Why I'm Betting on Hewlett-Packard

As both an investor and consumer, I worship at the Apple (AAPL) altar, typically happy to sneer at the outside world with its Windows PCs and Android phones.

So frankly, I surprised myself when I spotted what seemed like an ideal opportunity to hit the buy button on Hewlett-Packard (HPQ) this morning following yesterday's lousy first-quarter earnings report.

Note: This is a small, risk-defined bullish options position, at least for now -- not a no-guts, no-glory type of move.

So let's look at what's going on.

HP's revenue fell 7% year-over-year to $30 billion, missing analysts' expectations by about 2%. Earnings, however, were a nickel above consensus at $0.92 per share.

For the second quarter, the company said it expects to earn $0.88 to $0.91 per share, which is well below Wall Street's average forecast of $0.95. The company did reaffirm full-year earnings guidance of $4.00 per share, though judging by the price action in HP shares this morning, no one's buying it.

So let's look at what's went wrong with HP.

The number-one negative for HP during the quarter was a 15% revenue decline in its Personal Systems Group, driven by a massive 18% decline in PC unit sales.

However, this wasn't surprising given that Gartner's January 11 PC industry sales report indicated a 16% decline in HP unit sales during the fourth quarter of 2011. This was much, much worse than the industry's 1.4% decline, and downright pathetic compared to the 26% gain Apple experienced in its own December quarter.

HP's fiscal-first quarter covered November through January, while Gartner's report covered October through December, but you get the point -- it's been well-known that HP was in lousy shape.

Now, HP's had two major obstacles for its PC business.

The first is former CEO Leo Apotheker's decision (later rescinded by current CEO Meg Whitman) to sell or spin off HP's PC business last year.

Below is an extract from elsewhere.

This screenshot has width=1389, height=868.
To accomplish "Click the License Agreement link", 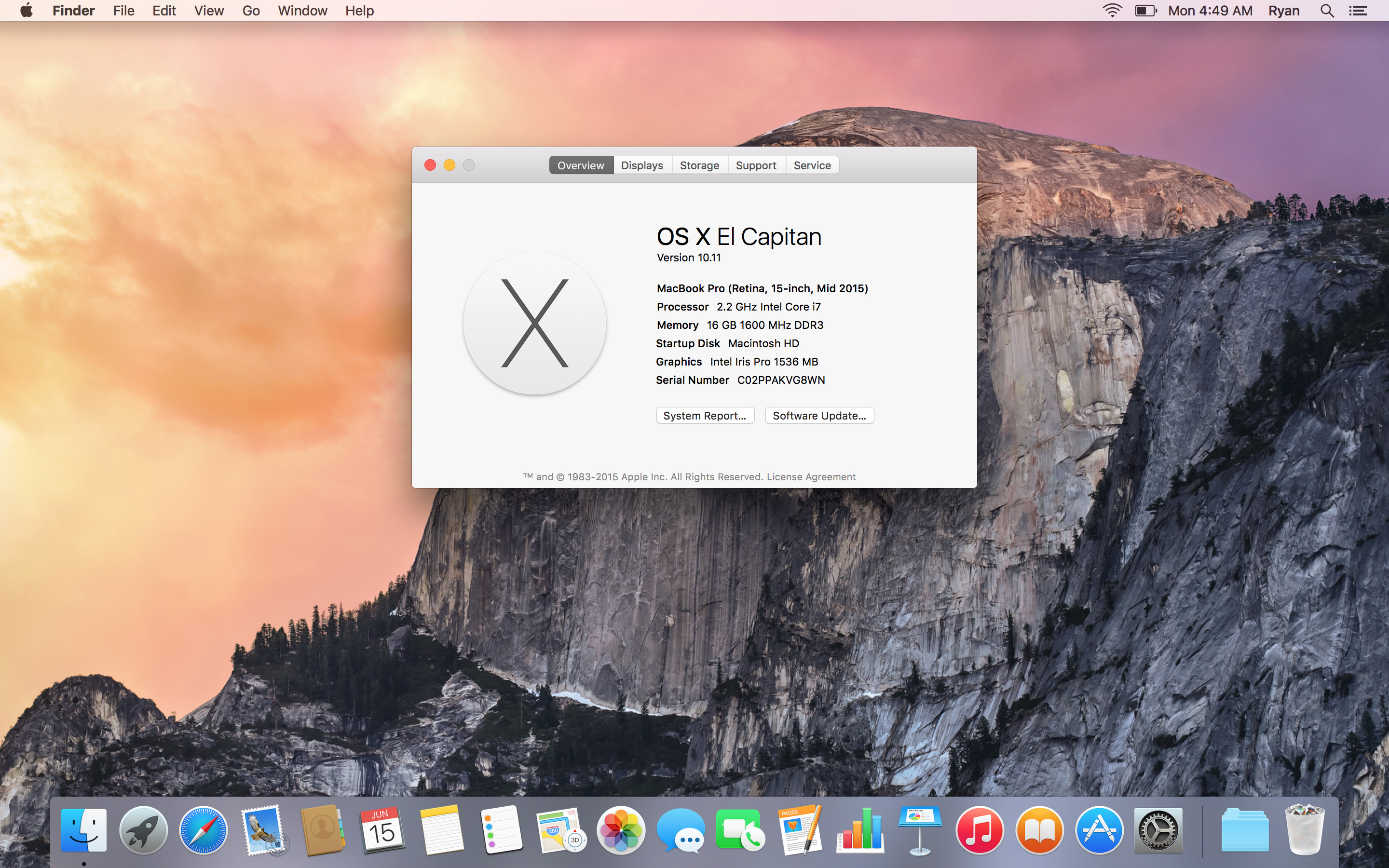I will [x=811, y=476].
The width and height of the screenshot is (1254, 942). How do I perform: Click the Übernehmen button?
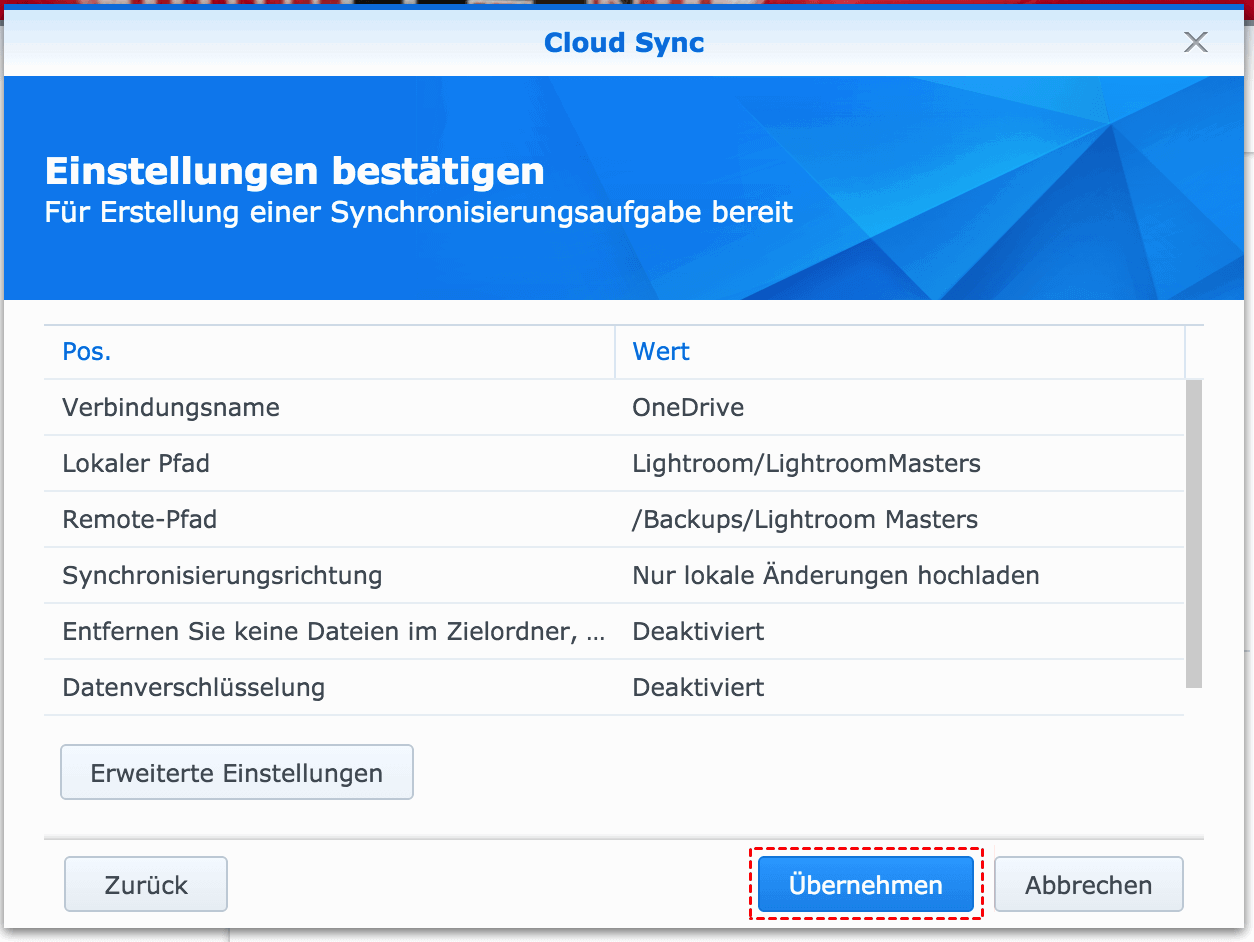(x=865, y=885)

That move sent a very bad message to HP's customer base and injected a great deal of uncertainty into corporate and consumer computer buyers.

As time goes on, that uncertainty should disappear or at least dissipate.

Secondly, there's the Thailand floods, which cut down hard-drive supplies and boosted hard-drive prices.

Now, I've been of the view that the impact of the floods hasn't been quite as big as PC companies have claimed, primarily because PC unit sales were lousy before the floods hit in October.

Just take a look at this handy-dandy chart showing year-over-year PC growth during 2011.

Nonetheless, regardless of the size of Thailand's overall impact, it appears that HP took a disproportionately big hit, at least relative to its key US competitors, Dell (DELL) and Apple.

As we learned Tuesday afternoon, Dell's PC revenues were up fractionally, and we've known since January that Apple's were up huge.

Perhaps HP's supply-chain team somehow dropped the ball when it came to procuring hard drives?

Either way, I think that HP's market share is temporarily depressed and likely to bounce back later in the year, and I want my money in before that happens.

One big positive to HP's just-plain-lousy 2011, is that year-over-year comps will be pretty easy in late 2012 when hard-drive supplies are fully back online.

Furthermore, if -- and I'll admit this is a big if, especially coming from my Apple-loving mouth -- the market gets really excited about Microsoft's (MSFT) upcoming Windows 8 operating system, HP should directly benefit as investors look for ancillary plays. For now, there are definitely signs of life in the PC complex as key members of the supply chain like Intel (INTC) and NVIDIA (NVDA) have been quite strong this year.

I'll end with a quick word on catching falling knives: As I stated above, this is a small position, and I used options to define my downside risk. Picking bottoms in struggling stocks is extraordinarily difficult, so in these types of situations, it makes sense to tread carefully and use stops.

And on a random note, Lions Gate (LGF) is off to the races, up 8%+ this week alone as anticipation for The Hunger Games continues to skyrocket.

Advance ticket sales commenced yesterday, and Fandango reported that 83% of its ticket sales for the day were for THG, which bodes well for the opening box office.

Strong initial demand for the just-released Twilight: Breaking Dawn Part 1 DVD is certainly boosting sentiment as well. (See: 'Twilight' and 'The Hunger Games' Put the Odds in Lions Gate's Favor)

Lions Gate is a wacky, volatile stock, but since I've already locked in plenty of gains (unfortunately at lower prices...), I'm content to ride the momentum for now.